LAST week’s load-shedding arrangements were clearly poorly thought out as to

their implications, and therefore were inequitable. It is unreasonable that some domestic users should have been powerless between 6.30 pm and 9 pm three nights a week, depriving them of television and upsetting their arrangements for the evening meal, while others were cut off in the middle of the day when many were at work and suffered little inconvenience.

Why should some businesses have been disrupted at peak trading or manufacturing times while others were not? And it was outrageous that residents of communal developments should have had their security removed, and those who live in high-rise buildings were required to climb up or down many flights of stairs in pitch darkness three times a week.

As is now clear, South Africa is in this for the long haul, five years at least. Surviving without electricity is going to become a regular feature of our daily life, and things are probably going to get worse as winter approaches.

It is therefore vital that the burden of load shedding falls as evenly as possible on everyone, both business and domestic users.
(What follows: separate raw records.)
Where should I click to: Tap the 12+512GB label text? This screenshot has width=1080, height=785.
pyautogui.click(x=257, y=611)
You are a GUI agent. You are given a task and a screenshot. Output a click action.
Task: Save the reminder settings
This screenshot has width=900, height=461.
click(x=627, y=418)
In order for this to happen, any schedule of outages simply must be rotational in nature so that the cuts fall at different times every day and every week.

It is vital, too, that there be close co-operation between Eskom and business so as to minimise damage to the economy. Similarly, there must be co-operation between management and the unions. Not every business can afford a generator or the cost of running it, so constructive use must be made of down times.

Also, it's to be hoped that Eskom and the government are fully galvanised to rectify the situation. While there may have been good reason for the Department of Minerals and Energy to cancel its contract with the AES consortium to build two open-cycle gas turbines, time is very much of the essence.